I think even if they make the effort not to do it you still know as a partner that you’re not being “heard”. Agree though it’s fine in a friend

carrotcard · 04/09/2024 06:34

I am married to someone with autism and recognise what you say. However. It is unfair to to stay with him if you expect him to change how he is when his masking slips. He should be able to relax and be who he is around you. It's one thing to find it frustrating, agree a dealing strategy, perhaps he'd accept you being blunt? Saying please stop arguing every point and discuss something else. It's another thing to expect him to stop being who he is.

carrotcard · 04/09/2024 06:36

Ponderingwindow · 04/09/2024 04:48

He may be starting to unmask more around you. If so, he is finally relaxing and you are seeing him in his natural state. If that state doesn’t work for you, then it doesn’t work. You shouldn’t try to change him.

There are other people out there who will appreciate him exactly the way he is. You don’t have to force a relationship if you aren’t a good match.

This really

Tophelleborine · 04/09/2024 06:47

HeySummerWhereAreYou · 03/09/2024 22:56

I thought this was just a man thing truth be told.

Always gotta be right, always gotta correct you, always gotta put their twopennyworth in - even when nae fucka asks for it!

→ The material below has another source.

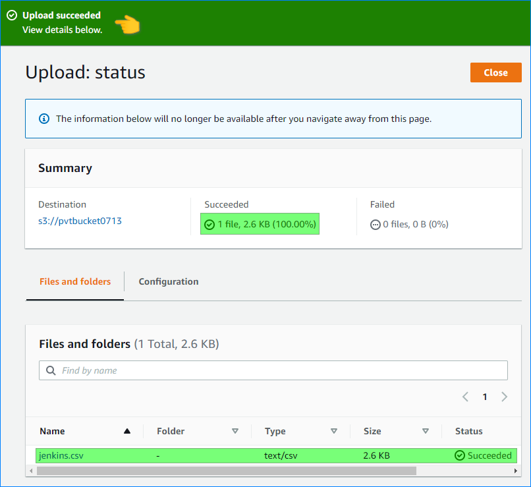Click the green checkmark beside 1 file succeeded

pos(210,225)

I'm like 'when I want your opinion I will ASK for it!' Hmm

Ha! It's certainly something a lot of men do...
OP, I can really relate. My DH who believes he is autistic (and is very very bright) does this a lot, and I find it exhausting. I've tried to explain the problem as - he sees conversation as a competition that he needs to "win", whereas to me it's a process we're engaging in together, so it makes no sense to me to deliberately make it spiky and combative. But to him it makes no sense to keep his pedantry under control in order to make the conversation more agreeable, because how can he win that way?

When he's in full flow I find it really upsetting, like talking to him is really constraining as I'm always on edge and doubting myself. Sometimes I just avoid talking to him altogether because I can't be arsed defending myself. He knows all of this and is trying his best to be better at my style of conversation; in turn I try to be more accurate when that applies (not when it's a matter of opinion).he didn't really start to display these traits until a few years into the relationship; I've got to be honest, if it had come to the fore early on I'm not sure I'd still be here.

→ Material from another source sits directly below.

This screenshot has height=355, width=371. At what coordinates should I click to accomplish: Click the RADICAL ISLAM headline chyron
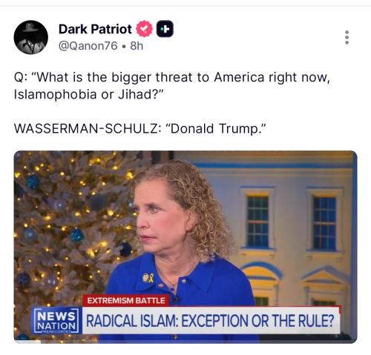[211, 321]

Spondoolie · 04/09/2024 06:54

aw, compassion required! This is me all over and sometimes I feel so bad afterwards. It’s not about love, just who we are

FluffMagnet · 04/09/2024 07:16

OP, I entirely get where you are coming from. My aunt is like this, and more latterly, a boyfriend when I was at university. Both ended up knocking my confidence, but with the boyfriend I became noticeably subdued and friends started to worry about me. Regardless of the cause of this behaviour, it can be hugely damaging to yourself and you do not need to put up with it. Do not set yourself on fire to keep someone else warm.

Treeinthesky · 04/09/2024 07:40

I really wish my neurodiverse adhd bf was like this. I would absolutely love a conversation starter. He's challenging you and then you think critical. It's amazing. He's going to get you to open your bubble. Can I have his personality transfered into my partner please lol. You can have the one that agrees with everything you say!

LotsOfFinches · 04/09/2024 07:52

Ha yes the "agreeing with everything you say" isn't a trait I'd want in a partner. I love a proper honest conversation and ability to get to the nitty gritty of an issue.

EveningSpread · 04/09/2024 08:02

I read a study once that found in successful relationships people “turn toward” each other - i.e. respond positively and with interest to what their partner says the majority of the time. If you’re constantly being questioned, criticised or challenged it will wear you down.

You can’t change him, so perhaps you’re not compatible. I wasn’t with my ex! Took me years to leave though. My DP now expresses enthusiasm if I suggest a jacket potato for dinner and life is wonderful.